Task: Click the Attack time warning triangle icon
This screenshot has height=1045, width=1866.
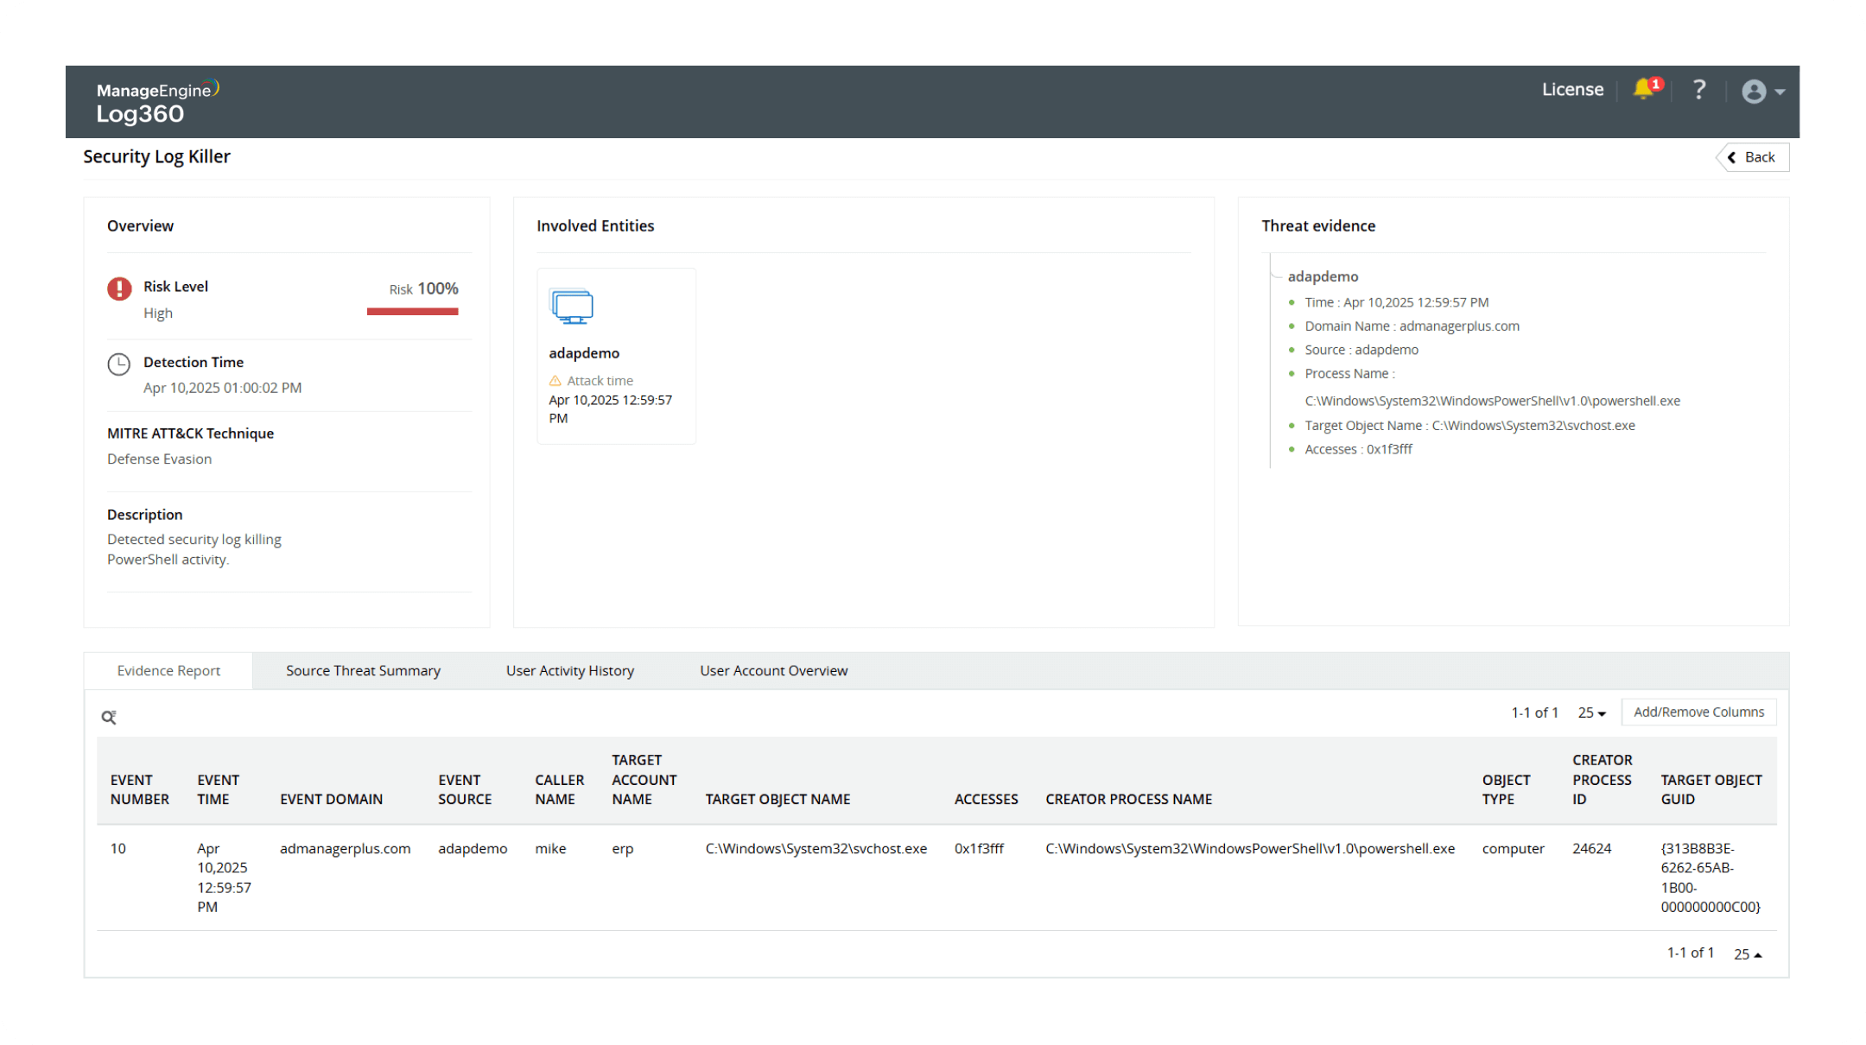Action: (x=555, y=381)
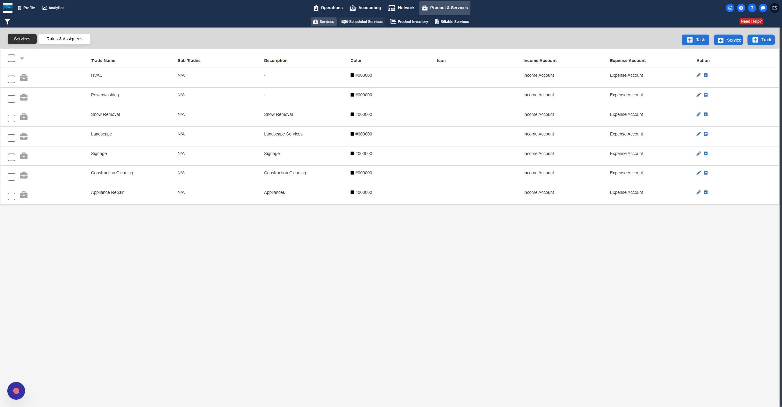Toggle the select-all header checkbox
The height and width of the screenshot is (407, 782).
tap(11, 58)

◆ ◆ ◆

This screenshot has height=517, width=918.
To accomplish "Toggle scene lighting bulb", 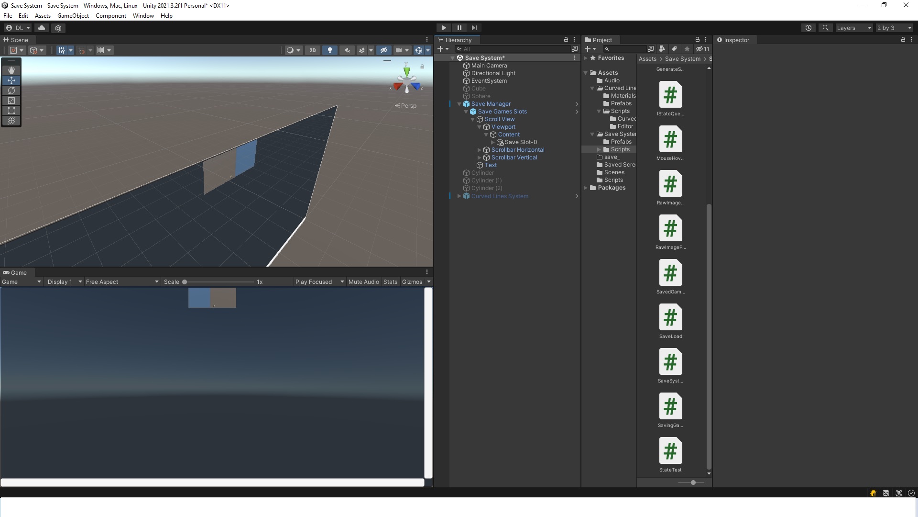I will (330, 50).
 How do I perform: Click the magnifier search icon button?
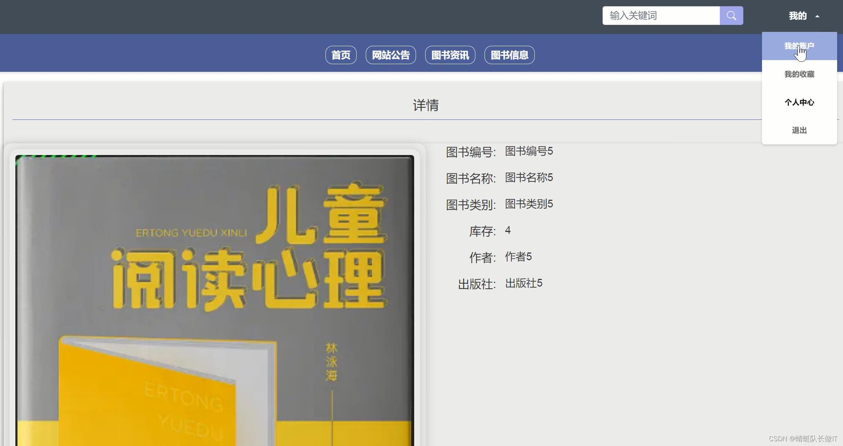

◆ ◆ ◆

EXERCISE BRIEF: Go through the records and tally the lines that include "Click". Write only the number.

OUTPUT FOR THIS TASK: 2